- [Task brief] Every line of the material below that contains the string "screenshot" must appear in the answer.

- [Data for review]
----------------------------------------

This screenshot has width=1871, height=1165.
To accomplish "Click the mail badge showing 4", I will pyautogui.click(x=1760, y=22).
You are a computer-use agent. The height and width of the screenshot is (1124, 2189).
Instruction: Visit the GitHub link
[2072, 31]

----------------------------------------

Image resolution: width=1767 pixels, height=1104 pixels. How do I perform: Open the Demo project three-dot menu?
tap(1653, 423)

----------------------------------------

- [Written response]
This screenshot has width=1871, height=1165.
You are a computer-use agent. The height and width of the screenshot is (1124, 2189).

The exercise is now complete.